Comment by Steve In Perth

I have read your comments with great interest. Down here in Australia, all your comments resonate loudly. Yep, the football culture is entering our game; parents who don’t know the laws pass stupid comments and coaches who overrate themselves think it is their right to abuse refs. I coach, sometimes play, and occasionally referee. My son (14 yrs of age) assists me in coaching and referees and boy he has copped it twice big time this last season!

As a coach I established the ground rules with the parents up front. Essentially, I said you will see poor refereering at times but you cannot say anything! Any comments form the side line can only be encouraging ones. As coach, I patrolled the side-line to enforce this. The focus here was discipline from the parents which then translated into player discipline – I do not tolerate any bad language on field. All I want my boys to do is play rugby. At the end of the game, we present an award to the opposition’s best team player. This achieves two things – it makes my boys understand my reinforcement of team play and secondly it allows my parents to mix with the opposition parents, which in turn deflates any possible friction that may have occurred during the game. I have found the above formula to be successful but there again I believe that coaches at junior level are responsible for both player and parental behaviour.
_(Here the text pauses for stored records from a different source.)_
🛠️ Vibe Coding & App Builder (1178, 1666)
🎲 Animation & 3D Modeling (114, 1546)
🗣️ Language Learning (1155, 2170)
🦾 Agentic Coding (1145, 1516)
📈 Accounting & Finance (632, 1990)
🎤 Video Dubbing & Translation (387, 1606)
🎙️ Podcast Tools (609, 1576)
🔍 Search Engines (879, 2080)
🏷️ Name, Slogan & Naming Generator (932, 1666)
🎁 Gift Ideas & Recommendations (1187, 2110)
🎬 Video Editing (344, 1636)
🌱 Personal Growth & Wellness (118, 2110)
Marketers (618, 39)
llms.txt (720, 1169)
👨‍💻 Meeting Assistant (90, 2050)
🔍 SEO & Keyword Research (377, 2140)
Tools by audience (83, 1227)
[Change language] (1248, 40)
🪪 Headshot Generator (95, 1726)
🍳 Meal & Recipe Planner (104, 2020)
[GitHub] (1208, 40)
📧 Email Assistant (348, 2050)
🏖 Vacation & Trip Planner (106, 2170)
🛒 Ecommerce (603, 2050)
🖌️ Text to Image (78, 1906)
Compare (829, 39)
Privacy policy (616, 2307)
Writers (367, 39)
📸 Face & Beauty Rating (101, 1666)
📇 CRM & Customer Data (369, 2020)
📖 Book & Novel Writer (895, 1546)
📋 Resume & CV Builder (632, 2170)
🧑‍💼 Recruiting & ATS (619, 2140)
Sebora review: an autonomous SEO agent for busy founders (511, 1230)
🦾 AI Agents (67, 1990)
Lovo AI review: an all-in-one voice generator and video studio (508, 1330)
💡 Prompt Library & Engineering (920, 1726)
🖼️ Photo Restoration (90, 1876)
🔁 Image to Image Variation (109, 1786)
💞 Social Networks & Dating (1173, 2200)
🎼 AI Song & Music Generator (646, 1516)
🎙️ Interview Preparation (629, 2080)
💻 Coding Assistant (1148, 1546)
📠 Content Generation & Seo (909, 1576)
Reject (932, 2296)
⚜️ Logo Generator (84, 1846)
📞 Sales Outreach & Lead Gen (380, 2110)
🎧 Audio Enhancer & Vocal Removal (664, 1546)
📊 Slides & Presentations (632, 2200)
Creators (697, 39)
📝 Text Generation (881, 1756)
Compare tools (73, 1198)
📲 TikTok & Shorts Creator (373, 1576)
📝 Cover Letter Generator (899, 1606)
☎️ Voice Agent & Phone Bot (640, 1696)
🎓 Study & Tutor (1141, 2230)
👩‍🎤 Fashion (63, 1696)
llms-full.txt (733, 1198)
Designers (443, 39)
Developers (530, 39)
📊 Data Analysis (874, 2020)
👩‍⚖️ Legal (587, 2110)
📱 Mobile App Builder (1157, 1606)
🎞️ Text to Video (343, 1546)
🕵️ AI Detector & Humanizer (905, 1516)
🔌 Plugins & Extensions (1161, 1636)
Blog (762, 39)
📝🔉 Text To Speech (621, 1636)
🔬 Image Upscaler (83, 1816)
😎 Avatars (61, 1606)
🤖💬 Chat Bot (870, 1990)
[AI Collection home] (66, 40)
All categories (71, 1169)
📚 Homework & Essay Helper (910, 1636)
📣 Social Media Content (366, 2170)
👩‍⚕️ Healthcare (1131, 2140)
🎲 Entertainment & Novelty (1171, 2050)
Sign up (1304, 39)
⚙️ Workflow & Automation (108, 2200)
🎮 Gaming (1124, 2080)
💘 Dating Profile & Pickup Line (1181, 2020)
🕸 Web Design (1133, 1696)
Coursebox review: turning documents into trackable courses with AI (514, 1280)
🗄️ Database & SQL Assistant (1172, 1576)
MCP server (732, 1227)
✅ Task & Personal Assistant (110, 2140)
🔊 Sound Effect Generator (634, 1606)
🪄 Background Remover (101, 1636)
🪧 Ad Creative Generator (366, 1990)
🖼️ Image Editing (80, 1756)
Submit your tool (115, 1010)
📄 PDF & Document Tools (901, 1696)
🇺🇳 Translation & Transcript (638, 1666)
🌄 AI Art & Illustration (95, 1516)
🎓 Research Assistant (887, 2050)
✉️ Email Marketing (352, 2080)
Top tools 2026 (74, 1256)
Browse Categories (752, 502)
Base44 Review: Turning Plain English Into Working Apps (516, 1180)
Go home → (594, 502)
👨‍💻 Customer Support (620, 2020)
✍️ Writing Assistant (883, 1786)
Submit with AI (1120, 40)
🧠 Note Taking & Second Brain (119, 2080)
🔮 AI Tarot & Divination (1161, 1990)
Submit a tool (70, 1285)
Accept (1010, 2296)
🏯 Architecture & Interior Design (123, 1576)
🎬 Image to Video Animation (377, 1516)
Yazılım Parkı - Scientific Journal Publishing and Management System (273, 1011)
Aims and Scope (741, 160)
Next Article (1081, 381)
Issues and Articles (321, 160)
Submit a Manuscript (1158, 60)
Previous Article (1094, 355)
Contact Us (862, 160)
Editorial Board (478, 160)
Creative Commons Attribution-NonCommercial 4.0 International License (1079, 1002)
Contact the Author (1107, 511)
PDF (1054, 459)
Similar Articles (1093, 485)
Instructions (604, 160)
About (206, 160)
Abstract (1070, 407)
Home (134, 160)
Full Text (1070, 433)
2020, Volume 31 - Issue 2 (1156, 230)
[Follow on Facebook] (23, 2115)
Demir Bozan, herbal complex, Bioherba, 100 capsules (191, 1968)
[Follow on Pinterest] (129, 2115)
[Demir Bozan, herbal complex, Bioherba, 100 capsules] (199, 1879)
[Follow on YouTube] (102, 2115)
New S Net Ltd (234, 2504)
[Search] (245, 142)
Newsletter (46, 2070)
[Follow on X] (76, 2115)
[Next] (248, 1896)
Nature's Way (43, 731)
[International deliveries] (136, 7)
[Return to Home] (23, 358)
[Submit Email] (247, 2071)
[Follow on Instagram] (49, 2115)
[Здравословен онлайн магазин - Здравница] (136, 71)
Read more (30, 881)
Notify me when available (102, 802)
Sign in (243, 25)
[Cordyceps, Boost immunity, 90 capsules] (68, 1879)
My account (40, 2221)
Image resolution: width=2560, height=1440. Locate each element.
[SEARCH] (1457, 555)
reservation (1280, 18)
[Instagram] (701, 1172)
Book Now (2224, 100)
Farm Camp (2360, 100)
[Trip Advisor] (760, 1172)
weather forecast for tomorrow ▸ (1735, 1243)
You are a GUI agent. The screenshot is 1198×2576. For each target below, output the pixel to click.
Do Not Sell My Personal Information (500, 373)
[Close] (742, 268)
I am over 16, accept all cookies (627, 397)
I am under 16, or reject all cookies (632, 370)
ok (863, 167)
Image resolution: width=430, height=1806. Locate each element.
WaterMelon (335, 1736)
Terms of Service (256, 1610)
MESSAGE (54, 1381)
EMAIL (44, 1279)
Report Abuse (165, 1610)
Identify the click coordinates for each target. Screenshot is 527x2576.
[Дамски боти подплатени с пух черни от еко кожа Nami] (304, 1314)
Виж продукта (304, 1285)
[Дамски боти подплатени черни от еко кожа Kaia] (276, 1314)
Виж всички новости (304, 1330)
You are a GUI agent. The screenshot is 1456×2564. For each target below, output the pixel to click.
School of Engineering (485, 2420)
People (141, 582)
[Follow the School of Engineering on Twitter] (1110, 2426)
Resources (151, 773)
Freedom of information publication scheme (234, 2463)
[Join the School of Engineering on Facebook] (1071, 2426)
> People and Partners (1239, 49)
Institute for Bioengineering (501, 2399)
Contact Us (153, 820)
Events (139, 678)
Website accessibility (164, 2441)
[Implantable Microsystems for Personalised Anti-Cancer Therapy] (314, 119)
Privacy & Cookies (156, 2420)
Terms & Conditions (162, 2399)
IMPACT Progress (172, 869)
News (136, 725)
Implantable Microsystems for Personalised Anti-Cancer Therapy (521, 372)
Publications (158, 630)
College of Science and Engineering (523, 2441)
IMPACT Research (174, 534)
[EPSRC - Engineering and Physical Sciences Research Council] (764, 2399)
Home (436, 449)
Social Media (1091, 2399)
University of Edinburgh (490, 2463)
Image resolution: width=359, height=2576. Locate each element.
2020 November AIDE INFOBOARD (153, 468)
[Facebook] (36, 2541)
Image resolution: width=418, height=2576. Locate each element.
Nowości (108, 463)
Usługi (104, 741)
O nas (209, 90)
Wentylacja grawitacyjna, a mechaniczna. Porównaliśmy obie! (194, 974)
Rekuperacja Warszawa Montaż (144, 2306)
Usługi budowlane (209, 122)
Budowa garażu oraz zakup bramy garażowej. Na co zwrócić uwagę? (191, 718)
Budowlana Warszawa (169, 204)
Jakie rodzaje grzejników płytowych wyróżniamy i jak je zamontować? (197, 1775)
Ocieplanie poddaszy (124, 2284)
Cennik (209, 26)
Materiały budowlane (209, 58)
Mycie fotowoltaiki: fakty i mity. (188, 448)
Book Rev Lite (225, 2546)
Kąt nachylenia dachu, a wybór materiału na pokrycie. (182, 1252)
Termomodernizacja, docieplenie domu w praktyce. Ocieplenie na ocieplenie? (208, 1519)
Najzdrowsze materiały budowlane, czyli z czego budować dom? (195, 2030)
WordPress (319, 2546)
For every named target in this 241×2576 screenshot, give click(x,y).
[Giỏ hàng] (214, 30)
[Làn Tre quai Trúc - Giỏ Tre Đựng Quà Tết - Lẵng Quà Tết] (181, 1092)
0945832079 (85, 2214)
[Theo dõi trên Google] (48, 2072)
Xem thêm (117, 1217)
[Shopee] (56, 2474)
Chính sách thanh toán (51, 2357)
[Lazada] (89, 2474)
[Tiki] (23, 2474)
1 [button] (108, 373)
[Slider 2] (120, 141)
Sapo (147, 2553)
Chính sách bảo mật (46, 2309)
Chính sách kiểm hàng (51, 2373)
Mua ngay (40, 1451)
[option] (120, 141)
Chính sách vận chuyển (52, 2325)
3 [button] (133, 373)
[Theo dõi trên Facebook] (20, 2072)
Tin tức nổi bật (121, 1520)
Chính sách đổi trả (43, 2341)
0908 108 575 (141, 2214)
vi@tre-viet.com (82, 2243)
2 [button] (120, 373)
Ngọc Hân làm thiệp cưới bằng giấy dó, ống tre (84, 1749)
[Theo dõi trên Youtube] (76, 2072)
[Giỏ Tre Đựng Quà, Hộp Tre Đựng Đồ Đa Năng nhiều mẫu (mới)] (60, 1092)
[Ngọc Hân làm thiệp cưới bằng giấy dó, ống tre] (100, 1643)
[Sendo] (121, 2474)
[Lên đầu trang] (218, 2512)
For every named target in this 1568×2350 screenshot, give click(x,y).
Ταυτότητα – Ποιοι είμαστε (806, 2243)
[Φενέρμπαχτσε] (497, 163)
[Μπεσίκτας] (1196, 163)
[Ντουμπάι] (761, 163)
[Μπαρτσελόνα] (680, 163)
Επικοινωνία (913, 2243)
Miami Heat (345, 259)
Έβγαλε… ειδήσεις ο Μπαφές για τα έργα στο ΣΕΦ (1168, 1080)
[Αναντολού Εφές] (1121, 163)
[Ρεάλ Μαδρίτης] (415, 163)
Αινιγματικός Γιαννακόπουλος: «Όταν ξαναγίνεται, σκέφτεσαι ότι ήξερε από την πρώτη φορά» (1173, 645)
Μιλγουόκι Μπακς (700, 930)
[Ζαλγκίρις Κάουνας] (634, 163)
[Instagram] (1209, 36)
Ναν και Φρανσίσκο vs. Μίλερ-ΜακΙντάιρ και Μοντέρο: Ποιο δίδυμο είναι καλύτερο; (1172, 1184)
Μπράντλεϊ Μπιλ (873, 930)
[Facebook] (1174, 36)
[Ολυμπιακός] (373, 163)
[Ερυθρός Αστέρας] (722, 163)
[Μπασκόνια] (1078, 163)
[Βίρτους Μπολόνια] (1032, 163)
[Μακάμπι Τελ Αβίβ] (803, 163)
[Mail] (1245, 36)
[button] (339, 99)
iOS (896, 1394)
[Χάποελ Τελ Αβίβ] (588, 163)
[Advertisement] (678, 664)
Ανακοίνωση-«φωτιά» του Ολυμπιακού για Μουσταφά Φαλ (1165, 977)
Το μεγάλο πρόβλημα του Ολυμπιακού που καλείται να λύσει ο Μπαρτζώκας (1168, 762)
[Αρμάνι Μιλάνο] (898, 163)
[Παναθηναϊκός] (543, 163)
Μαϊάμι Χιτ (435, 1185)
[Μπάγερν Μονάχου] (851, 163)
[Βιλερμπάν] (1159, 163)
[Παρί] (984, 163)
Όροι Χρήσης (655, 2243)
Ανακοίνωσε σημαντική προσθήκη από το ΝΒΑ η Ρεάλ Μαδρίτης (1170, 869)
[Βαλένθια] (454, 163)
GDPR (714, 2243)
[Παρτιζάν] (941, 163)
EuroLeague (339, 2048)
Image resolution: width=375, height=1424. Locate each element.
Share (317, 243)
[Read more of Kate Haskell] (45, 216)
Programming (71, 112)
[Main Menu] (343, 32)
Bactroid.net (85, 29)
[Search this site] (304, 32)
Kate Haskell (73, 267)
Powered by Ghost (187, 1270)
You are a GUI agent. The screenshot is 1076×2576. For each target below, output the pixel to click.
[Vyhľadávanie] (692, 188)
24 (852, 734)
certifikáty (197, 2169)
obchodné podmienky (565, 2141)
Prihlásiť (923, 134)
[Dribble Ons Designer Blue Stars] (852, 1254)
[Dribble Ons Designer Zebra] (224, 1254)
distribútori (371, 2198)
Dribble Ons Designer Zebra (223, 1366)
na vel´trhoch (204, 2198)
As for (junior) referees, I believe that they need some sort of course that teaches them how to handle coach or parental abuse. I believe that the main reason why coaches get upset is psychological. Coaches get upset because here is someone (the ref) who in one sense is penalising his team because the team is playing in the methods that he has taught them. The coach sees this as a “direct insult” or a direct criticism of his coaching methods. His counter will be to attack the person (ie the ref) who is criticising him! As a ref, I have stopped the game and spoken to the coach to speak to his parents about sideline abuse/niggle. However, I would always say it nicely and with a smile on my face and with an occasional hint of humour. Hand the whistle to the parent and ask him to come out and ref is another way – that soon shuts him up. By the way, I have used “he” in the generic sense but I have found in my experience that females can be just as bad as males.

Comment by Fragopogo

In Canada, rugby is becoming increasingly popular with under 12’s and younger. Hockey and soccer have (well-deserved) terrible reputations for abuse of officials and both of those sports have worked hard to reverse the tide, but it’s a long road. Rugby in Canada seems to have very little of this negative sideline behaviour. I believe that this is largely a product of parents/fans not really knowing enough about the game to criticize officials. More importantly, the zero tolerance attitude that referees have towards abuse from players contributes to this climate a great deal, as well. Hopefully this aspect of Canadian rugby will continue to distinguish us from our minor hockey and soccer colleagues. Hopefully, these other sports follow rugby’s lead in creating a fun and responsible climate for participation.

Comment by Dean S

Having been physically assualted by a parent and spat at by one of the players at an U15 match. The game is descending into a area of soccer.

The opposing team were becoming increasingly aggresive and I attempted to calm the situation down. I was attached by a female spectator followed by her husband and 5 other men.

This totally shocked me, but it meant that I had no choice but to report it to the opposing clubs youth chair. As well as our own club for so that they can have the discussion, report to the RFU and to get a letter of apology.